→ What you should do: Of the material below, only the lines from the line containing "This screenshot has width=1384, height=587." down to the line containing "You are a computer-use agent. Viewport: 507px" belong in the answer, written out exactly.

→ Record excerpts:
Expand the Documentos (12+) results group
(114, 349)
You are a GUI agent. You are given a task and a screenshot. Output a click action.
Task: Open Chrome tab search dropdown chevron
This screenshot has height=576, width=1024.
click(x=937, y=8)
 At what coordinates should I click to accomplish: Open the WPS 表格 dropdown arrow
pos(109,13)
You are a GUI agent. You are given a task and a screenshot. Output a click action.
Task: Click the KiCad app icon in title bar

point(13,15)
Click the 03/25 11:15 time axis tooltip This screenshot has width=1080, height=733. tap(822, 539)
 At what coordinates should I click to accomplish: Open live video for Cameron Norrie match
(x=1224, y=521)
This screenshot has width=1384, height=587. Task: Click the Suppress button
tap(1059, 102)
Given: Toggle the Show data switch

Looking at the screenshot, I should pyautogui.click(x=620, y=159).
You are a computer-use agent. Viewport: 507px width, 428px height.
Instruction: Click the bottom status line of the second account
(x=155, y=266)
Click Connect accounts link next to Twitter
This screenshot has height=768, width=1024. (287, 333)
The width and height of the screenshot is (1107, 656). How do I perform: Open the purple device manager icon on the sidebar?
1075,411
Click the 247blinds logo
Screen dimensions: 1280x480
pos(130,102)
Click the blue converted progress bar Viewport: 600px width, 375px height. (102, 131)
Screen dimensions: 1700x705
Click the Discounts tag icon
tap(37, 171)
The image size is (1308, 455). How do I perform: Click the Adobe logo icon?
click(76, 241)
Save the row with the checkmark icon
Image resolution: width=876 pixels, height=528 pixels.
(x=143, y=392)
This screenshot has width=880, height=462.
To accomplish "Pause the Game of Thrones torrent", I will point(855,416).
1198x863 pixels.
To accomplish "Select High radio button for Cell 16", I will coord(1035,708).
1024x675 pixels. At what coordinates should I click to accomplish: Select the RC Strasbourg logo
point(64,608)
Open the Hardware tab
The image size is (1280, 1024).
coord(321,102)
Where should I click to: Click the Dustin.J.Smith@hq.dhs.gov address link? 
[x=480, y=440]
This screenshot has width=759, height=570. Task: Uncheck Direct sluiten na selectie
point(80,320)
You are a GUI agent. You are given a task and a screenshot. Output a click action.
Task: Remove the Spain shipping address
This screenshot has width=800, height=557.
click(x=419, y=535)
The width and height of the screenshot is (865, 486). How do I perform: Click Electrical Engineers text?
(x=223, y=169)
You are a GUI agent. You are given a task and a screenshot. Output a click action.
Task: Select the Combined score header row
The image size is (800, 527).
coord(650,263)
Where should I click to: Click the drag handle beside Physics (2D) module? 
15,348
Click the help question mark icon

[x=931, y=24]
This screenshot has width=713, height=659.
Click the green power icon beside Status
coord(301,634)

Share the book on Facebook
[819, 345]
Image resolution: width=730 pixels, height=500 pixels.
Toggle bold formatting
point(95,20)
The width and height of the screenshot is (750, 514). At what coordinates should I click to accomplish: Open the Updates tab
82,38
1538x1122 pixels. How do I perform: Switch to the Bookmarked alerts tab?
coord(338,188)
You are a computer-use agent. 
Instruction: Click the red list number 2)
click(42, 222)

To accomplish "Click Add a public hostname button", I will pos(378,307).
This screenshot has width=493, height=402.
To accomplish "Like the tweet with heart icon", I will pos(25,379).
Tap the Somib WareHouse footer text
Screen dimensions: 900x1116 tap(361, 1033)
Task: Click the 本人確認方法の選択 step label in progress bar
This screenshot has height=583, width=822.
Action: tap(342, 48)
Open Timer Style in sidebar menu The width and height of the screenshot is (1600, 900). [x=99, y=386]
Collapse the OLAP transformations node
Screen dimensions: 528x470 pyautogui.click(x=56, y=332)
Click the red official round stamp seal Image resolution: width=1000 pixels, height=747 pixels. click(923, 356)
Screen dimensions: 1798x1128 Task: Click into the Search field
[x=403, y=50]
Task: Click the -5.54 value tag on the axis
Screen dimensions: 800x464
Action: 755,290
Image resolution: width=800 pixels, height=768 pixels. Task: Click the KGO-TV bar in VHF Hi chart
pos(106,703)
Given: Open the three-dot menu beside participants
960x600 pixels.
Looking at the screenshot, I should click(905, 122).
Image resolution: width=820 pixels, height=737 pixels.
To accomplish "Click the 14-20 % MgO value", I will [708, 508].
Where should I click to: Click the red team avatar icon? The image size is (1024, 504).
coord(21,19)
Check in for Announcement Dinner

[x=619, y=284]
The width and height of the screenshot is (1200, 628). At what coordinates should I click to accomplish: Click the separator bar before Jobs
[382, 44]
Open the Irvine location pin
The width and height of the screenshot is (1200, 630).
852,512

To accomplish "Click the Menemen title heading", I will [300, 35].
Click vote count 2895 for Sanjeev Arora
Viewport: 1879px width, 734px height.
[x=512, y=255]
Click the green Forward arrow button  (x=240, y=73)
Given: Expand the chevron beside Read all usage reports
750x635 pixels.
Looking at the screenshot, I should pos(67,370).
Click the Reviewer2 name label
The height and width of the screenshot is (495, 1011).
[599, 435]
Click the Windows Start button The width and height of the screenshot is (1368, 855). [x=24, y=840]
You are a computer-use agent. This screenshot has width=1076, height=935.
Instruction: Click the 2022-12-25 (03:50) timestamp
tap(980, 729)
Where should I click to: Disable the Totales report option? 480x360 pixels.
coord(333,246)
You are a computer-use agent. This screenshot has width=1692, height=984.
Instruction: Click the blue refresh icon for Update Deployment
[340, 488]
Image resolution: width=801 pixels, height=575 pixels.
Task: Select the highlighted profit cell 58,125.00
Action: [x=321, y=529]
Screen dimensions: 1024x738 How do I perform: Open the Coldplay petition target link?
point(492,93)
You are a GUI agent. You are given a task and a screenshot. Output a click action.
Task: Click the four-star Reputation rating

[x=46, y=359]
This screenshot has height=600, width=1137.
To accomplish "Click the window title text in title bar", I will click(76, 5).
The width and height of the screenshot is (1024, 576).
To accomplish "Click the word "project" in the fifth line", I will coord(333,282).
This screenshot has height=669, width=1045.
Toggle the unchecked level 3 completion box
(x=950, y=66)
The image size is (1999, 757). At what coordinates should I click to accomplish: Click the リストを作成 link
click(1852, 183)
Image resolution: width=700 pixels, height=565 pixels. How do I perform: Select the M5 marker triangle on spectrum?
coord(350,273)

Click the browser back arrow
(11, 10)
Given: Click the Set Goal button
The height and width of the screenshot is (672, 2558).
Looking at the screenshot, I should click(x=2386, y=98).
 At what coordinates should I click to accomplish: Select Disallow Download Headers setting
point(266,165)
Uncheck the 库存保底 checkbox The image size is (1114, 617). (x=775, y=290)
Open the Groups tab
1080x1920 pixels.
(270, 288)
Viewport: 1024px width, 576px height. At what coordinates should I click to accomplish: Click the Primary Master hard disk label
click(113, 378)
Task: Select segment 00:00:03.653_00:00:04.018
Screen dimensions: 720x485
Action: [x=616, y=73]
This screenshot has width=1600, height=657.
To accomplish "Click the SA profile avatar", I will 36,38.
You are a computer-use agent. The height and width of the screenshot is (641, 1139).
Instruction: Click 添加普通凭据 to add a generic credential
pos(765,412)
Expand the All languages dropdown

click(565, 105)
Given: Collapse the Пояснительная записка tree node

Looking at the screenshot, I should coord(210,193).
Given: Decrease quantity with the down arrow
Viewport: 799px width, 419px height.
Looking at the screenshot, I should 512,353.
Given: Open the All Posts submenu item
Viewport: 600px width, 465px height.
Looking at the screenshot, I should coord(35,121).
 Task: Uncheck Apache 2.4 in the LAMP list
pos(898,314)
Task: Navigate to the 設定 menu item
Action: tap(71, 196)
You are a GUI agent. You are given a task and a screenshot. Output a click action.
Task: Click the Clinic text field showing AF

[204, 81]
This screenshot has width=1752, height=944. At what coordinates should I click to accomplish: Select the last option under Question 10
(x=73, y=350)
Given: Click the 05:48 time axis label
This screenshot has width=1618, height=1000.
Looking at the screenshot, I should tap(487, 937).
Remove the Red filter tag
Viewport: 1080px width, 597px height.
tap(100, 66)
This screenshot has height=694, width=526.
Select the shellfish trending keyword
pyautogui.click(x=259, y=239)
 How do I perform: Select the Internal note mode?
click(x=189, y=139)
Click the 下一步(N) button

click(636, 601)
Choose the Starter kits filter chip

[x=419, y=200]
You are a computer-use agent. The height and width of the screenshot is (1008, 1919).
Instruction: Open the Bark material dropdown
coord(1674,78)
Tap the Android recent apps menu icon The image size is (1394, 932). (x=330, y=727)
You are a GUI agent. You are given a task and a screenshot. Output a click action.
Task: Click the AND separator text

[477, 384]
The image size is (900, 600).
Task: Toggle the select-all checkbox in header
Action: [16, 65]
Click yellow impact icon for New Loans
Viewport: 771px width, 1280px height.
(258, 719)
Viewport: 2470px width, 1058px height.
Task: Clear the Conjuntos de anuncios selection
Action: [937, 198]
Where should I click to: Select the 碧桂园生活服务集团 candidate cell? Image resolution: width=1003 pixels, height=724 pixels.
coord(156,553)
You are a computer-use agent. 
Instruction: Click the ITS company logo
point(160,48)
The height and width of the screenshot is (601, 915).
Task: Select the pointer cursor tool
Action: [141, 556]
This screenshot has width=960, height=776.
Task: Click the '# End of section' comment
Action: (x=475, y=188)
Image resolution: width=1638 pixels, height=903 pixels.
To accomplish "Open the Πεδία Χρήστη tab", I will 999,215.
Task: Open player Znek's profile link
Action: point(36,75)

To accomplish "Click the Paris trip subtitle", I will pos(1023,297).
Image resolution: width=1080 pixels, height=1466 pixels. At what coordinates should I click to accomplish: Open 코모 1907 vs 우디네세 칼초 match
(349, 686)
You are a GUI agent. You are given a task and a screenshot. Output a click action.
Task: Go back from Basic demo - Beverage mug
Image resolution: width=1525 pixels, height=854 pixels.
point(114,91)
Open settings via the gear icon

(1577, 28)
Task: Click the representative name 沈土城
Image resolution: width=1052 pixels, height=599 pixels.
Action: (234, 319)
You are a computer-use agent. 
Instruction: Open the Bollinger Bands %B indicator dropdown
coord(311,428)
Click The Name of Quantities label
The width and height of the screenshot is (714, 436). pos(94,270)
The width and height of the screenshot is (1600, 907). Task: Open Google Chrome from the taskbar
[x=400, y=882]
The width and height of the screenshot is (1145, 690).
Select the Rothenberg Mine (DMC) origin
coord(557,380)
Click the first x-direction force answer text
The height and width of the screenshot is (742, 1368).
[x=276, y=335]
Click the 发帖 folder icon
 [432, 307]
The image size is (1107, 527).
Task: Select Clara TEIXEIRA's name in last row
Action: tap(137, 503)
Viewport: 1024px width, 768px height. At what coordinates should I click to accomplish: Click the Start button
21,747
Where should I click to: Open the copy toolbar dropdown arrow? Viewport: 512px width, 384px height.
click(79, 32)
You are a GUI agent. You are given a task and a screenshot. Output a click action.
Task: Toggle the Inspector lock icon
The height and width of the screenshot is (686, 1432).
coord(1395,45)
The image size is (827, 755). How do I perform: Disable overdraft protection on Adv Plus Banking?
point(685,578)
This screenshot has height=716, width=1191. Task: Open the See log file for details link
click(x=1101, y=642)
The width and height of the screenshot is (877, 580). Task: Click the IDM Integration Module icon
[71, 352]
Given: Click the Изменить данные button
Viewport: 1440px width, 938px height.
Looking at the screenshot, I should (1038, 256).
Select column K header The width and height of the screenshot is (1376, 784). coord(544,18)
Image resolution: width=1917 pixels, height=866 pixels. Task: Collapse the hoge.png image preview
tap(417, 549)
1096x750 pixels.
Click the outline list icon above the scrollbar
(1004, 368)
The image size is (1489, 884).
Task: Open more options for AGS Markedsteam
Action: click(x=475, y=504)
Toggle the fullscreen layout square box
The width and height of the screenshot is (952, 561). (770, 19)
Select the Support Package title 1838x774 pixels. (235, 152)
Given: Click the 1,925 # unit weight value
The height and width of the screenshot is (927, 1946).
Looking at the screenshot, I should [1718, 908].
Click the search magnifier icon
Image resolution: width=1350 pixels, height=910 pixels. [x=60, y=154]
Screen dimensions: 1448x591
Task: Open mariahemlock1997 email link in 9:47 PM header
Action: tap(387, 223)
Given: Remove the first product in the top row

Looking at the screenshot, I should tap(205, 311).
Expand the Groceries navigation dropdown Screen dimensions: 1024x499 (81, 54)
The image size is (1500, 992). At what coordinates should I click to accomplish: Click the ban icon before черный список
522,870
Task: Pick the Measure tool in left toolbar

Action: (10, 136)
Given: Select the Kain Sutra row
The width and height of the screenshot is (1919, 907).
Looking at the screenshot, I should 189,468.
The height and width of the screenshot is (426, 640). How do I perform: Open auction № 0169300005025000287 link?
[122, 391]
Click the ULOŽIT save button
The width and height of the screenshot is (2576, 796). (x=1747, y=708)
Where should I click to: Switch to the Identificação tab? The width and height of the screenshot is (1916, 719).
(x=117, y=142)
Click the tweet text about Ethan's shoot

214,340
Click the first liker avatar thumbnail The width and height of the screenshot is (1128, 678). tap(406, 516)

→ Result:
This screenshot has width=1384, height=587. Task: Click the Suppress button
tap(1059, 102)
Given: Toggle the Show data switch

Looking at the screenshot, I should pyautogui.click(x=620, y=159).
You are a computer-use agent. Viewport: 507px width, 428px height.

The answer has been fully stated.